= Assigned task =
What follows is a set of records. Repeat every one of them exactly.

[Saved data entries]
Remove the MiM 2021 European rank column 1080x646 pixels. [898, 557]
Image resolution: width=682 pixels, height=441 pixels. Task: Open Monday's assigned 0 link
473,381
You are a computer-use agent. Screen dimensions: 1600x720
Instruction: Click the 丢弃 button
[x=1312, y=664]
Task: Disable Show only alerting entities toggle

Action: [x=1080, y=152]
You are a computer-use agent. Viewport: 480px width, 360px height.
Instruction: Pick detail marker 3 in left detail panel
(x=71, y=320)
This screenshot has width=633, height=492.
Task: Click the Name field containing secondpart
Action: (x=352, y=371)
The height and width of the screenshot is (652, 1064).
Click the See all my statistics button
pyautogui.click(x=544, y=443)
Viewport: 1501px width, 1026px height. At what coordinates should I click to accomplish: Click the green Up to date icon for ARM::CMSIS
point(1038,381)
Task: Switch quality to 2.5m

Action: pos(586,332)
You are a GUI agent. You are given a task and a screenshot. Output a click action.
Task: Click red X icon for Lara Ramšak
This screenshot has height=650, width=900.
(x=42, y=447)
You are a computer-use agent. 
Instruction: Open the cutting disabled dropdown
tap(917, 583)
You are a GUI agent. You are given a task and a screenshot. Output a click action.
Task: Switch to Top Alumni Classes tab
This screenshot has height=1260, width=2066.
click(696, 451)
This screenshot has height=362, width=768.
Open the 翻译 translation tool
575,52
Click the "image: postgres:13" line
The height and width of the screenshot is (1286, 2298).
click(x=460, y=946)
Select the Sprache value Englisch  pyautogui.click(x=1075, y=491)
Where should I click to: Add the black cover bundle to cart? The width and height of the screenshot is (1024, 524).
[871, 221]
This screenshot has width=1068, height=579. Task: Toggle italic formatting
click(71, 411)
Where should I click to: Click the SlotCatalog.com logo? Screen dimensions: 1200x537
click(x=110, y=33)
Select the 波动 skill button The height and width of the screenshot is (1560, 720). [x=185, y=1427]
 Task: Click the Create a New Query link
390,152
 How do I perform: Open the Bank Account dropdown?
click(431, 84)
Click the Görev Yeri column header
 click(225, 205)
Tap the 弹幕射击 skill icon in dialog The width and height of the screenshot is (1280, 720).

= Your solution =
Remove the MiM 2021 European rank column 1080x646 pixels. [898, 557]
Image resolution: width=682 pixels, height=441 pixels. Task: Open Monday's assigned 0 link
473,381
You are a computer-use agent. Screen dimensions: 1600x720
Instruction: Click the 丢弃 button
[x=1312, y=664]
Task: Disable Show only alerting entities toggle

Action: [x=1080, y=152]
You are a computer-use agent. Viewport: 480px width, 360px height.
Instruction: Pick detail marker 3 in left detail panel
(x=71, y=320)
This screenshot has width=633, height=492.
Task: Click the Name field containing secondpart
Action: (x=352, y=371)
The height and width of the screenshot is (652, 1064).
Click the See all my statistics button
pyautogui.click(x=544, y=443)
Viewport: 1501px width, 1026px height. At what coordinates should I click to accomplish: Click the green Up to date icon for ARM::CMSIS
point(1038,381)
Task: Switch quality to 2.5m

Action: pos(586,332)
You are a GUI agent. You are given a task and a screenshot. Output a click action.
Task: Click red X icon for Lara Ramšak
This screenshot has height=650, width=900.
(x=42, y=447)
You are a computer-use agent. 
Instruction: Open the cutting disabled dropdown
tap(917, 583)
You are a GUI agent. You are given a task and a screenshot. Output a click action.
Task: Switch to Top Alumni Classes tab
This screenshot has height=1260, width=2066.
click(696, 451)
This screenshot has height=362, width=768.
Open the 翻译 translation tool
575,52
Click the "image: postgres:13" line
The height and width of the screenshot is (1286, 2298).
click(x=460, y=946)
Select the Sprache value Englisch  pyautogui.click(x=1075, y=491)
Where should I click to: Add the black cover bundle to cart? The width and height of the screenshot is (1024, 524).
[871, 221]
This screenshot has width=1068, height=579. Task: Toggle italic formatting
click(71, 411)
Where should I click to: Click the SlotCatalog.com logo? Screen dimensions: 1200x537
click(x=110, y=33)
Select the 波动 skill button The height and width of the screenshot is (1560, 720). [x=185, y=1427]
 Task: Click the Create a New Query link
390,152
 How do I perform: Open the Bank Account dropdown?
click(431, 84)
Click the Görev Yeri column header
 click(225, 205)
Tap the 弹幕射击 skill icon in dialog The width and height of the screenshot is (1280, 720).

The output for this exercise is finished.